Diese Werke sind keine Kneipenkritzeleien, sondern bewusst gestaltete Deckel-Kunst. Zunächst werden die Pappscheiben weiß grundiert, dann beklebt und übermalt Kalb ihre kleinen „Leinwände“ oder zeichnet poetische, provozierende oder fein gestrichelte abstrakte Motive darauf. Auf etwas größeren Bildern betrachten gemalte Löwen eine Frau Holle im gepunkteten Kleid. Stilvoll gerahmt steckt eine Gabel in einem Plastikschwein. Von der Wand glotzt ein Roboter aus Elektro-Teilen.
Überhaupt Teile - Kalb hat eine Unmenge Skulpturen aus Kleinteilen zusammengebaut: Absonderliche Tiere, verrückte Wesen oder seltsame Männchen aus Fundstücken erwachen im Studio zum Leben
„Ich hebe was auf“, erzählt sie, „finde hier oder dort noch was und nehme es mit. Dann renne ich durch die Wohnung, weil ich weiß, irgendwo ist noch irgendetwas, das dazu passt.“ Kalbs Miniaturen und Bildnisse wirken mutig infantil und unendlich fantasievoll. Sie präsentiert rustikale oder zarte Kleinkunst, die freche Anschläge auf den teuren und abgehobenen Kunstbetrieb verübt. Die verfremdeten Bierfilze kann man direkt für fünf Euro bei der Künstlerin mitnehmen. Über den Preis der anderen Arbeiten, die man erst zum Ende der Ausstellung erhält, darf man mit ihr verhandeln.

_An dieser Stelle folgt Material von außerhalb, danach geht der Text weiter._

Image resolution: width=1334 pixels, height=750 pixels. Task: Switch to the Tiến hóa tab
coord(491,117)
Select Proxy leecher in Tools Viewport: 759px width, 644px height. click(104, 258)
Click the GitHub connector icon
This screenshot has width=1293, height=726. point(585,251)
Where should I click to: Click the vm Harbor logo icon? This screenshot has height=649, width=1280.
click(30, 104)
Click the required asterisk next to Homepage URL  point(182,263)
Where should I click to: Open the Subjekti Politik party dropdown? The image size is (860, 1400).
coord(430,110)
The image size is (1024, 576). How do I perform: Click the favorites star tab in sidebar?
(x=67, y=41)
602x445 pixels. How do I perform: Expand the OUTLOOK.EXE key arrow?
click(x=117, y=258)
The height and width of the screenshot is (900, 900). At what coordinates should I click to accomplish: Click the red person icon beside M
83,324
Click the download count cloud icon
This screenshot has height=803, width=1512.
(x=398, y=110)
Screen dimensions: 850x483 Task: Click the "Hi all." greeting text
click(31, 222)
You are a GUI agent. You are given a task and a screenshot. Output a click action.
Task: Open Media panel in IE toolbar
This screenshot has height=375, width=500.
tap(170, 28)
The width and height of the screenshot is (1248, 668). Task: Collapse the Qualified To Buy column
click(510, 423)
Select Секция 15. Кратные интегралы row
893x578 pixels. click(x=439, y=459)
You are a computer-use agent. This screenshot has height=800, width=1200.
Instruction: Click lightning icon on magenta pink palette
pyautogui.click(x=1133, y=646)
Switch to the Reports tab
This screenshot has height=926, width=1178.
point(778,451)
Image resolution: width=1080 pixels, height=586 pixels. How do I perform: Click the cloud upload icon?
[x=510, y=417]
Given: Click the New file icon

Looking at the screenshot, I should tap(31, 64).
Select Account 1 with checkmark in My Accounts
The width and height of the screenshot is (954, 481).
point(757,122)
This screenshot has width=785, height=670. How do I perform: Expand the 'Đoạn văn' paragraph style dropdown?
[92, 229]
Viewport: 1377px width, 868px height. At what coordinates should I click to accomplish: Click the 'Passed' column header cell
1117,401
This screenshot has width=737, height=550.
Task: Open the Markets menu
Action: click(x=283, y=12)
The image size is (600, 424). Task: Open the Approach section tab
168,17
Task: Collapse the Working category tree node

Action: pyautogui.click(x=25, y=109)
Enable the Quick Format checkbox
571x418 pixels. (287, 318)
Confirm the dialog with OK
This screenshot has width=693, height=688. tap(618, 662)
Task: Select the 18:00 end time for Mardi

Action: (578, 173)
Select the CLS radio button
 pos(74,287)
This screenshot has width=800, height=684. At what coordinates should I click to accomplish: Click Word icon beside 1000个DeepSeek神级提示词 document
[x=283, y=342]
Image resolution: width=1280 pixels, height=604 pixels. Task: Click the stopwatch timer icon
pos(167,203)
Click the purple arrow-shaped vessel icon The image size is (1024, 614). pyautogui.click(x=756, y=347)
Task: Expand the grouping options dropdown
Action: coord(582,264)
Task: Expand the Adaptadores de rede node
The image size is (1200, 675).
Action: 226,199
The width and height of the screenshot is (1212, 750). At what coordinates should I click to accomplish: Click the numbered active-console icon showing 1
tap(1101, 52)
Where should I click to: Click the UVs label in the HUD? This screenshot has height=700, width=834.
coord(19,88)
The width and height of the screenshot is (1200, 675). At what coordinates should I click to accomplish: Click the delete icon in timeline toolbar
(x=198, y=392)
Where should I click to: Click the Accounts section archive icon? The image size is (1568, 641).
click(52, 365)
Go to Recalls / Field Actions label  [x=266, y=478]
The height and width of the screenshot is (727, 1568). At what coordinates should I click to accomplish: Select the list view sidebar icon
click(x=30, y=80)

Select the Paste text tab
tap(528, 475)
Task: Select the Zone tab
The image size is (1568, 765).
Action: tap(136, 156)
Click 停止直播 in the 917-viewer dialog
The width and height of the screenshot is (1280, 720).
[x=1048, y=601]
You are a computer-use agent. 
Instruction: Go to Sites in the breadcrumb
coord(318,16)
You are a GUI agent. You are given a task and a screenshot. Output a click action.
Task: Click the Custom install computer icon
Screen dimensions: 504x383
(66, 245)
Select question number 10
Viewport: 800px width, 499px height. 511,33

Ihre Werke kann man Art Brut zuzuordnen, der ungestümen, wilden, antiakademischen Gestaltung durch Outsider. Doch die - auch sozialpolitisch engagierte - Künstlerin ist keine naive Außenseiterin, sondern sie weiß genau was sie macht. Denn mehr als ein Jahrzehnt lang restaurierte sie Kirchen und sanierte alte Gebäude, sie ist Gesellin für Malen und Lackieren, Technikerin für Bausanierung. Sie ist viel gereist, hat viel gesehen und führte ein bewegtes Leben, erfuhr aber auch reichlich Leid und Unheil. Doch der Humor ist ihr nicht abhandengekommen, ihre frühen Arbeiten galten manchen als düster. Aber heute kann und darf man über ihre Objekte lachen, die keineswegs gefällig sind, sondern auch herausfordern oder Rätsel aufgeben.
Wer ihre Werke nicht für „schön“ hält, sollte sich daran erinnern, was die Surrealisten vor 100 Jahren proklamierten: „Sie sind schön wie die zufällige Begegnung eines Regenschirmes mit einer Nähmaschine auf dem Seziertisch“ (Lautréamont).
Foto:
Hanswerner Kruse
Service:
„Auf die Kunst und das Leben“ Vernissage in der Kunststation Kleinsassen/Rhön am 7. Mai um 15 Uhr
Geöffnet bis 9. Juni, dienstags bis sonntags und an Feiertagen von 13 – 18 Uhr
Die übrigen Frühlingsausstellungen sind noch bis zum 4. Juni geöffnet.